A análise de dados por Inteligência Artificial e a miniaturização das tecnologias de sensores já estão a começar a possibilitar uma vigilância e monitorização do estado de saúde pessoal. Vejamos o cancro: um dos principais problemas de saúde dos dias modernos. Segundo Müllenbeck, um dos maiores problemas em algumas das doenças oncológicas é que um grande número de pessoas é diagnosticada demasiado tarde – embora os fármacos e tratamentos que já existem pudessem tê-las curado. Agora, as novas tecnologias permitem que, através de apenas alguns mililitros de sangue, seja detetada a presença de ADN tumoral na nossa circulação sanguínea, antecipadamente.
O impacto de um diagnóstico inicial pode ser absolutamente decisivo para a sobrevivência do paciente e, embora essa já seja uma informação de senso comum, o alemão exemplificou. O índice de sobrevivência de cinco anos para o cancro do pulmão, quando descoberto na sua primeira fase, é de 49%; o mesmo índice, no caso da doença ser descoberta na quarta fase, é de 1%. “Ser potencialmente capaz de evitar um grande número de mortes, através de algo tão simples quanto um teste sanguíneo de ADN tumoral, pode fazer com que certos tipos de cancro se tornem em doenças controláveis”, afirmou, uma vez que o início da doença pode ser detetado mais cedo e os resultados positivos do tratamento podem, provavelmente, aumentar.
O que exige a mudança de que falamos?
Infelizmente, e como seria de esperar, mudanças revolucionárias acarretam sempre alguns esforços. O “redesenho” daquilo que temos hoje para um verdadeiro sistema de saúde, que se foca na “prevenção e nas mudanças comportamentais“, requer que cada agente no sistema mude. É preciso que haja disposição política para mudar orçamentos e normas, de forma a que estas possam ir ao encontro da prevenção, da educação e de um novo cenário de incentivos financeiros e não-financeiros; é preciso que se crie um quadro regulamentar para a recolha, o uso e a partilha de dados pessoais de saúde, “que seja rigoroso e sensato”; é preciso que profissionais de saúde, hospitais, seguradoras e empresas farmacêuticas e médicas reajustem a sua abordagem; mais importante, requer a disposição e motivação dos indivíduos em mudar o seu estilo de vida, de uma forma sustentada, para dar prioridade à manutenção da sua saúde – “além de estarem abertos a partilhar os seus dados de saúde numa base constante”.
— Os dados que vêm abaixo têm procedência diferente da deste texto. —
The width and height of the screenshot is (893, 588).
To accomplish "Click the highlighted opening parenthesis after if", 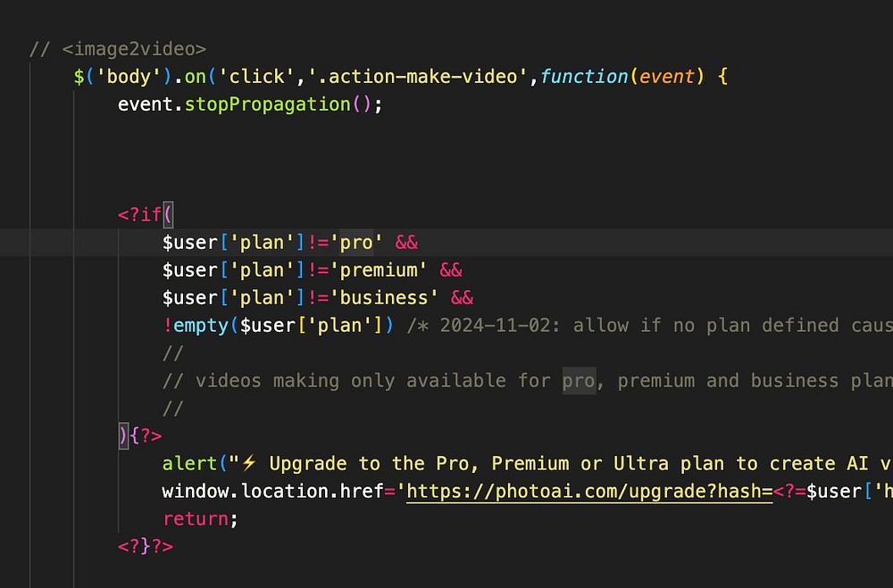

A mudança não acontecerá de um dia para o outro, mas a simples reorientação dos incentivos que existem nos sistemas de saúde atuais, para ativamente manter as pessoas saudáveis, já poderá ser suficiente para impulsionar a transformação. Se o fizéssemos hoje, como sugere Matthias, poderíamos estar já a evitar o aparecimento de mais doenças e, também, a detetar o início de outras, de forma a garantir uma vida mais longa e mais saudável para mais pessoas. Para instrumentalizar esta mudança, não precisaríamos de esperar por mais tecnologia; a maioria daquela que é necessária para o propósito já existe hoje. “Mas isto não é uma questão tecnológica. É, primeiramente, uma questão de visão e vontade”.